O foco, diz Minc, é garantir que a lei “pegue”. Ainda assim, os fiscais estão habilitados a verificar o cumprimento da norma. “Estabelecimentos que descumprirem as exigências estão sujeitos às sanções previstas no Código de Defesa do Consumidor, com multas que podem chegar a R$ 13 milhões, dependendo de critérios como porte econômico da empresa, gravidade da infração e vantagem obtida.”
Para Leonel Paim, vice-presidente da Abrasel SP, a falta de implementação pode ser causada pelo desconhecimento da lei, mas também pela falta de iniciativa dos proprietários. Em sua visão, os empreendedores devem considerar que aplicar a lei também pode impactar positivamente o faturamento.
“Hoje em dia, vemos cada vez mais grupos de mulheres frequentando bares e restaurantes sozinhas ou em companhia umas das outras. Precisamos garantir que elas se sintam seguras, que possam circular livremente sem o receio de serem importunadas”, afirma o executivo, que também considera a medida válida do ponto de vista social.

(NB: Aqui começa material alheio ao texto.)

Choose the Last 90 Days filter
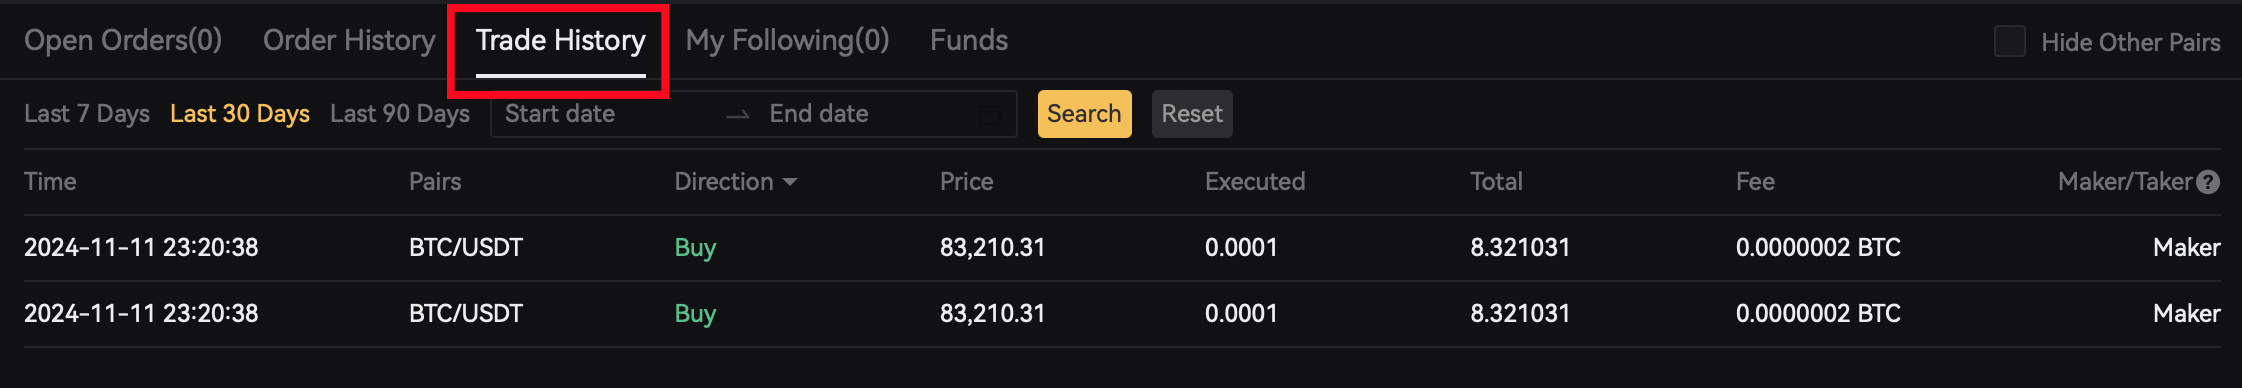[x=400, y=114]
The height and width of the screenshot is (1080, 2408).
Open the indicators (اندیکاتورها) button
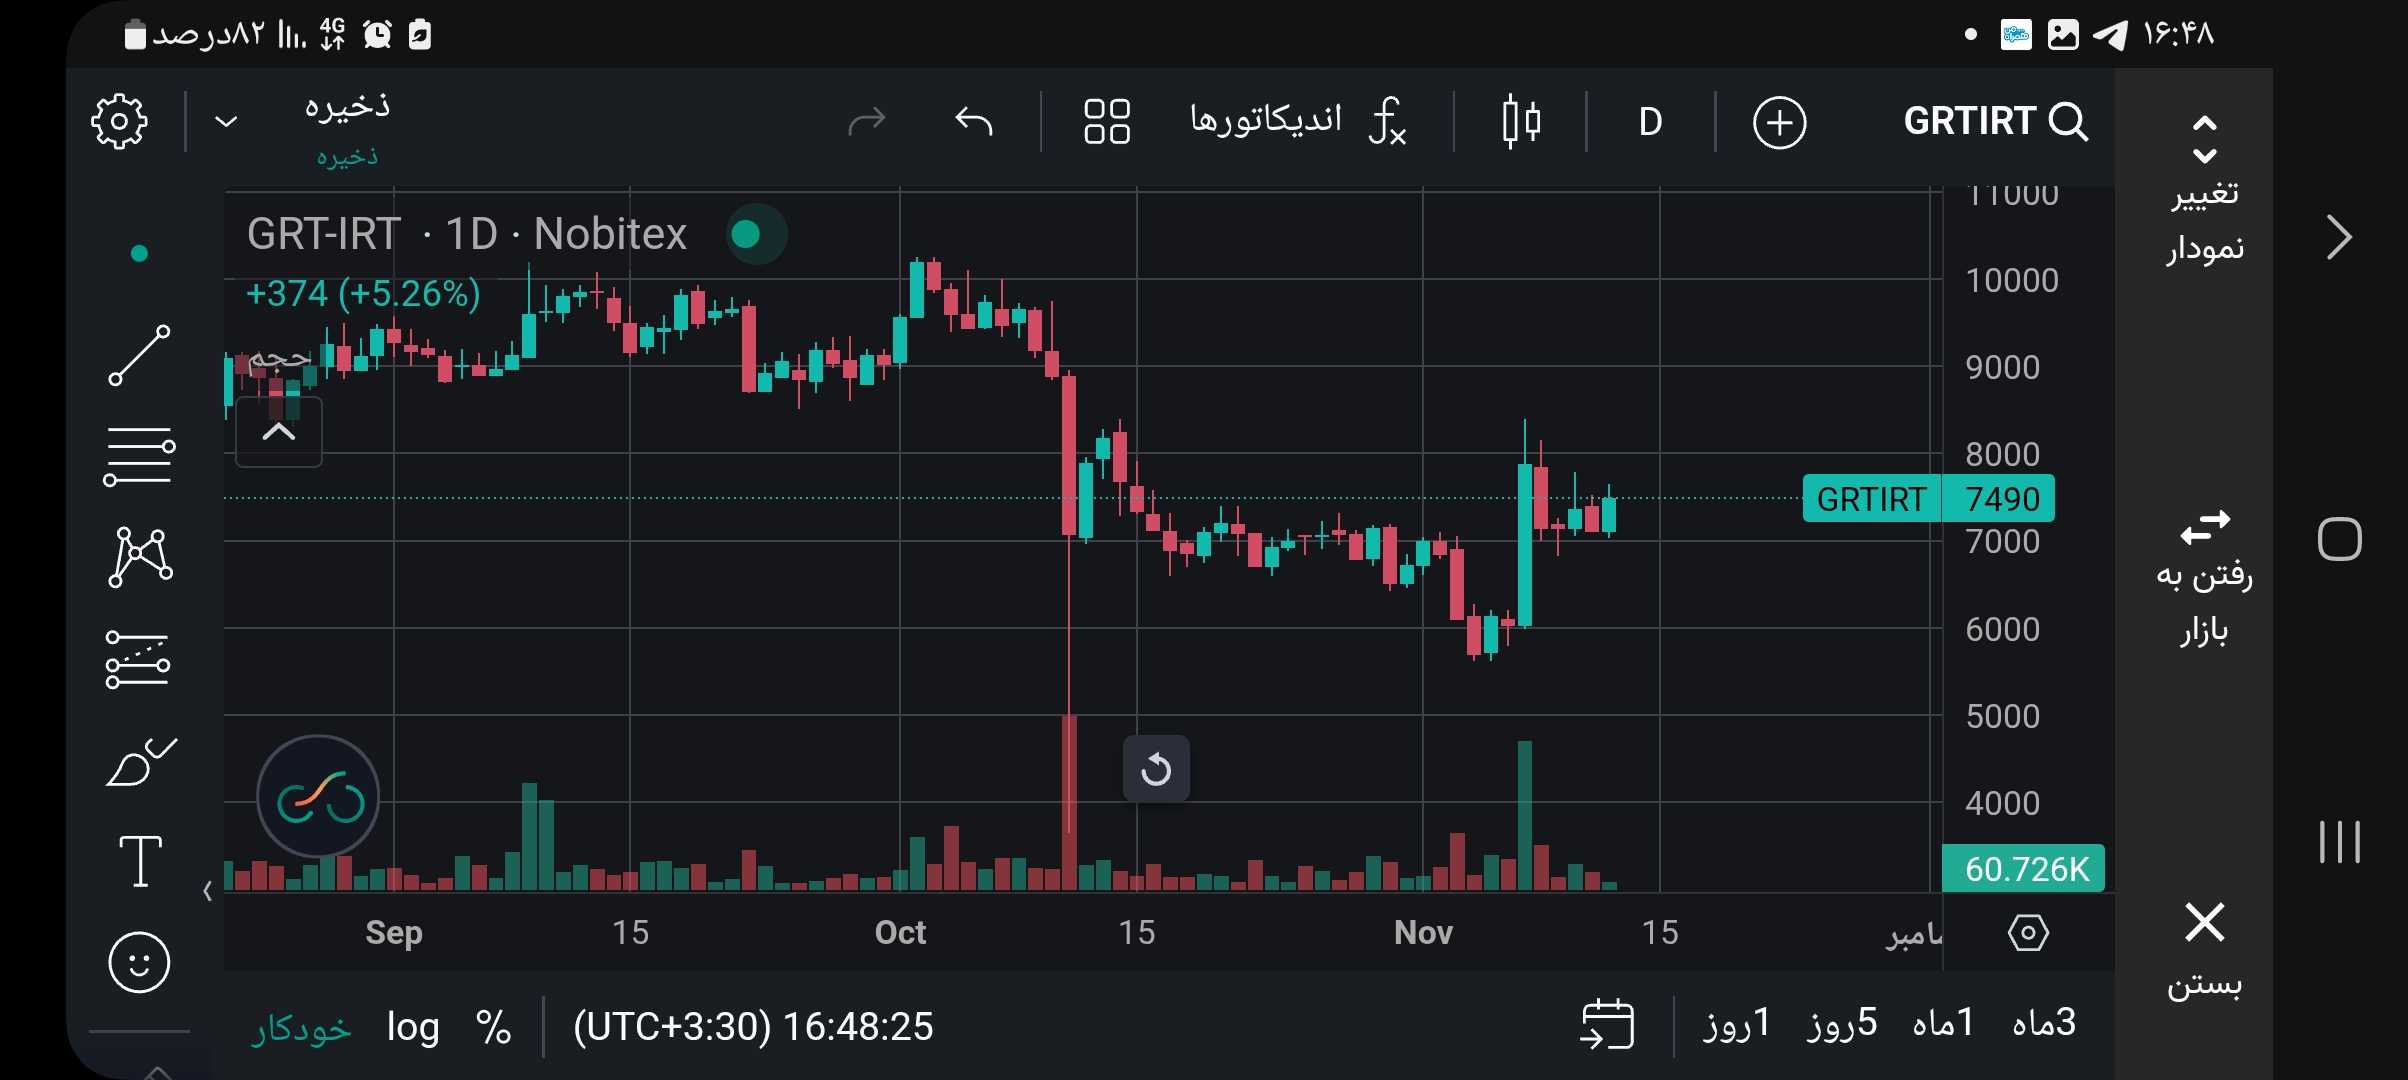pyautogui.click(x=1297, y=121)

“Muitos dos nossos colaboradores acabam levando esse conhecimento para seus bairros e para outros estabelecimentos onde eventualmente venham a trabalhar. Ou seja, o impacto do treinamento vai além dos limites do local onde é aplicado.”
Saiba mais
Implementação
Antes mesmo de ser obrigatório, o restaurante Z Deli, na capital paulista, implantou o protocolo Não se Cale e incentivou que os funcionários fizessem o treinamento. “Algumas pessoas acharam o máximo e super necessário, principalmente a equipe de salão. Outras viram como dificuldade no processo de ter que fazer o curso”, diz Marina Bueno, gerente de qualidade do estabelecimento responsável pela implementação no negócio.
Para Vinícius Casella Abramides, um dos donos do Z Deli, a equipe está mais preparada. “Existe um melhor entendimento do tema e de procedimentos caso aconteça algum problema”, afirma o empreendedor, acrescentando que acredita que a comunicação nas paredes ajuda a transmitir segurança para as mulheres que são clientes.
O Z Deli colocou o cartaz no banheiro feminino
Arquivo pessoal
O Drosophyla, bar localizado no centro da capital paulista, também se adequou ao protocolo antes de ser obrigatório. Na visão da fundadora Lilian Varella, porém, o procedimento não trouxe grandes mudanças. “Na prática, o único impacto foi a exigência de afixar o cartaz.”
“O meu estabelecimento é um ambiente mais tranquilo — não é uma balada, com aquela movimentação intensa de 300, 500 pessoas. Mesmo na época em que o fluxo era maior, nunca tivemos ocorrências graves”, afirma a empreendedora, acrescentando que não ouviu um número relevante de reações dos clientes a respeito dos cartazes pendurados neste um ano de obrigatoriedade.
Para André Moss, do Parô, localizado na Zona Sul de São Paulo, os cartazes pendurados funcionam como uma forma de inibir os homens antes de cometer algum abuso dentro do estabelecimento. “Acho que é uma política efetiva sim. Até o momento não tivemos que lidar com nenhum caso de violência”, afirma. O estabelecimento tem 25 colaboradores no momento. “Todos eles fizeram o treinamento. Inclusive quando a gente renova a equipe, instruímos todos a se capacitarem.”
A matéria foi alterada às 10h31 para esclarecer que o Protocolo Não Se Cale é obrigatório desde agosto de 2023.